09 December 2008

Rounding Out the Collection: Intro

So I’m going to try to do a variety of different things with my part of this operation, and one of the most important to me is a series of posts I’m going to call “Rounding out the Collection.”

Like most people I know who are serious about music, the internet has radically changed the way I consume, search for, and discover new music. When we got the internet for the first time in 1996, the first thing I did was look up “Led Zeppelin” on Altavista’s search engine. I spent the day reading crappy Geocities fanpages (complete with classic 1996 webdesign and interface—and still there after all these years!), and learned all about the convoluted mythology of Zeppelin IV, the first CD I owned after my first great musical “epiphany,” the summer I turned 14 and put away childish things (top 40 radio).

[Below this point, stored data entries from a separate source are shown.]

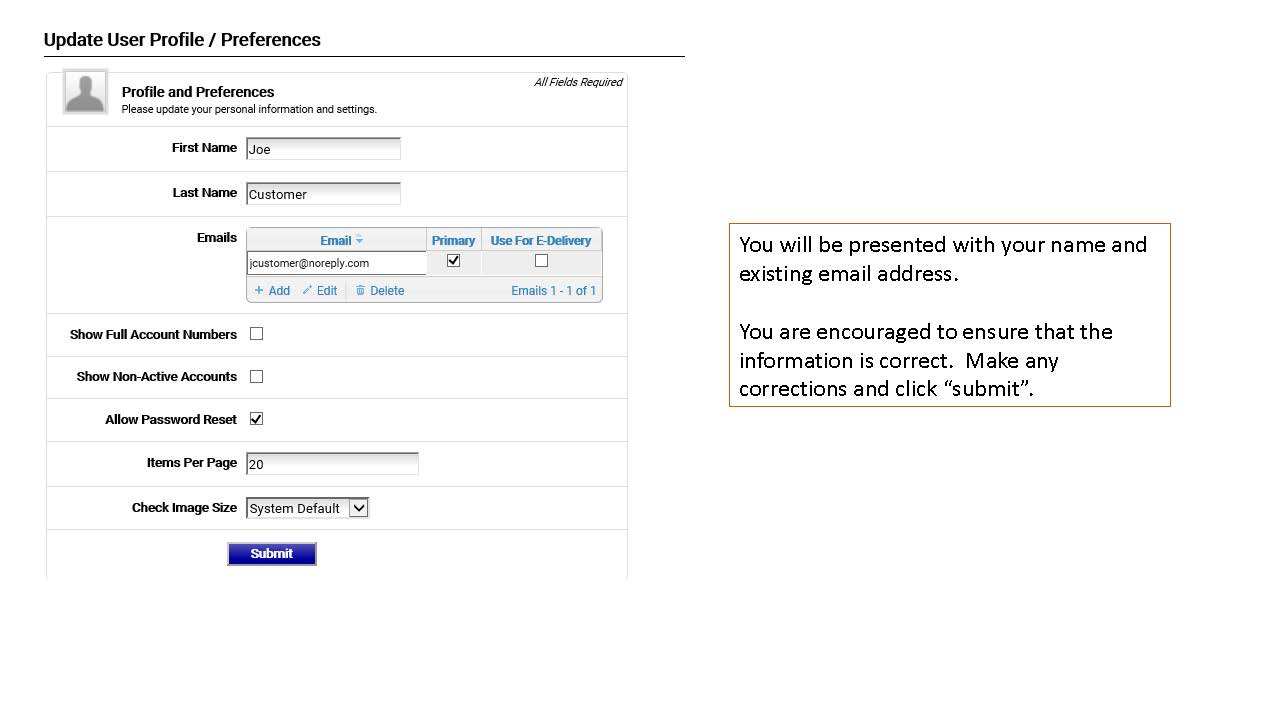Select the jcustomer@noreply.com email cell
The image size is (1280, 720).
coord(336,263)
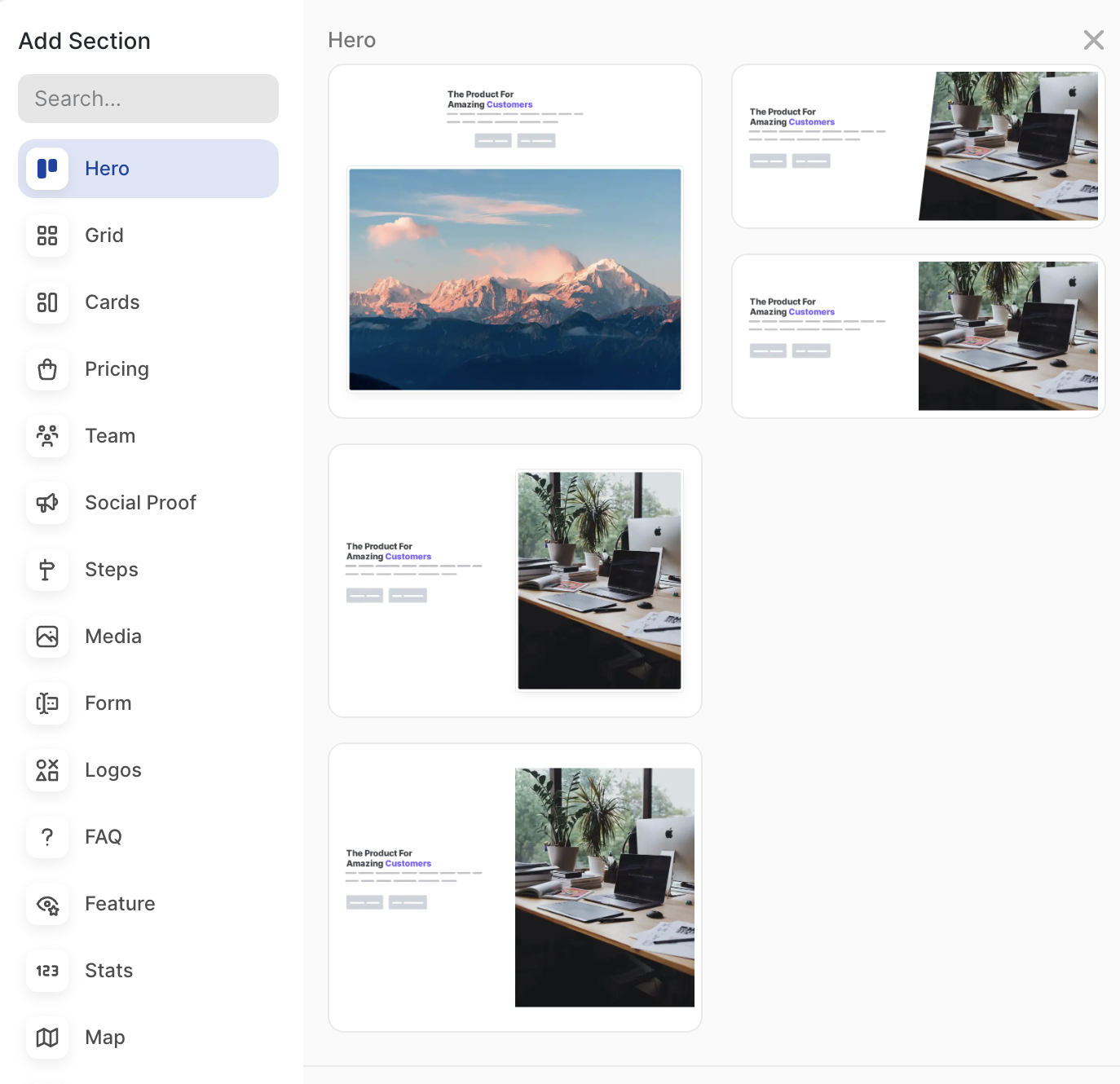Image resolution: width=1120 pixels, height=1084 pixels.
Task: Select the middle-left hero with framed desk image
Action: pyautogui.click(x=514, y=580)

Led Zeppelin - Battle of Evermore

By 1997, I had moved on musically and technologically. I spent a lot of nights my last year in high school on a listserv for my favorite band, the Old 97’s, trading concert reviews, rumors about the band’s next album, and getting into the Dallas music scene (which was a little weird, since I was from Wisconsin).

Old 97’s Beer Cans (Too Far to Care Outtake - Never Officially Released)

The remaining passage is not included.